++++ Documento di origine

Lo considero uno degli alberi più cari al mio cuore, un vero donatore di salute. Non mi vergogno al ricordo delle mie razzie nei frutteti di Crauglio, quando la mia preda erano gli stupendi frutti gialli, dolci, e allo stesso tempo aciduli, di questo albero stupendo. Scrivendone, a distanza di anni, mi par di sentire ancora il loro sublime sapore.

I botanici hanno delle strane abitudini: ogni tanto ci fanno la sorpresa di classificare le piante in generi che ci sono, per lo meno, inattesi. Per esempio - secondo la loro scienza - l'albicocco non è altro che un susino, sia pure con I'attenuante di essere armeno, ma sempre un susino.

++++++++
++++ Dati forniti

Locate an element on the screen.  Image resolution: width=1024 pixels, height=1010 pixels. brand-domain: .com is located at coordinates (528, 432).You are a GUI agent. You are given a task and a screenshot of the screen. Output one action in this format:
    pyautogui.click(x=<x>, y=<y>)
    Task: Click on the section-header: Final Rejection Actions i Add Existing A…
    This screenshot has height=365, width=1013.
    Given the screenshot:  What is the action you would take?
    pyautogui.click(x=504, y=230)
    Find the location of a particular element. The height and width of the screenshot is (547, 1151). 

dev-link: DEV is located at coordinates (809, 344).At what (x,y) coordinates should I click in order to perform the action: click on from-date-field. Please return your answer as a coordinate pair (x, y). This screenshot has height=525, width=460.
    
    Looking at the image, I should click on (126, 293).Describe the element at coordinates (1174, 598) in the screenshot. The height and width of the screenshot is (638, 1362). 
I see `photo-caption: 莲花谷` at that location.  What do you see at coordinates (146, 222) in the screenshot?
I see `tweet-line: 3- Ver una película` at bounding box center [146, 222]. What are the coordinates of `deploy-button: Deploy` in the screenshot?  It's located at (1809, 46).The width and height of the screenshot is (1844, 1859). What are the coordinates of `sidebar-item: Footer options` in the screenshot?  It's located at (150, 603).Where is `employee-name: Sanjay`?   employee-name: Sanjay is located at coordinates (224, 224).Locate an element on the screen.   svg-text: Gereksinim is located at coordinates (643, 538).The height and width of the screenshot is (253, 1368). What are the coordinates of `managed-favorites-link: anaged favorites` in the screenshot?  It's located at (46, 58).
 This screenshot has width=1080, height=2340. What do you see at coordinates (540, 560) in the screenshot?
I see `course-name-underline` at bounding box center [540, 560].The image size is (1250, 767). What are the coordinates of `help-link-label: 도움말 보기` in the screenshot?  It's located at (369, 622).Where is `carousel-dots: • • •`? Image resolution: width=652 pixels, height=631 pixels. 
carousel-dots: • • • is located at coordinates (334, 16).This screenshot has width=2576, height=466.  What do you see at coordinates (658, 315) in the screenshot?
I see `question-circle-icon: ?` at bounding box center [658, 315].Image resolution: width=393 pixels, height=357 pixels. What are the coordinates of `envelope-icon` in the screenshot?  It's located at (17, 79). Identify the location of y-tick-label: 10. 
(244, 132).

++++++++

Descrizione del problema:
Ricopi senza alcuna modifica il passo del documento di origine che si apre con le parole "I botanici hanno" e si chiude con "sempre un susino.".

La Sua soluzione:
I botanici hanno delle strane abitudini: ogni tanto ci fanno la sorpresa di classificare le piante in generi che ci sono, per lo meno, inattesi. Per esempio - secondo la loro scienza - l'albicocco non è altro che un susino, sia pure con I'attenuante di essere armeno, ma sempre un susino.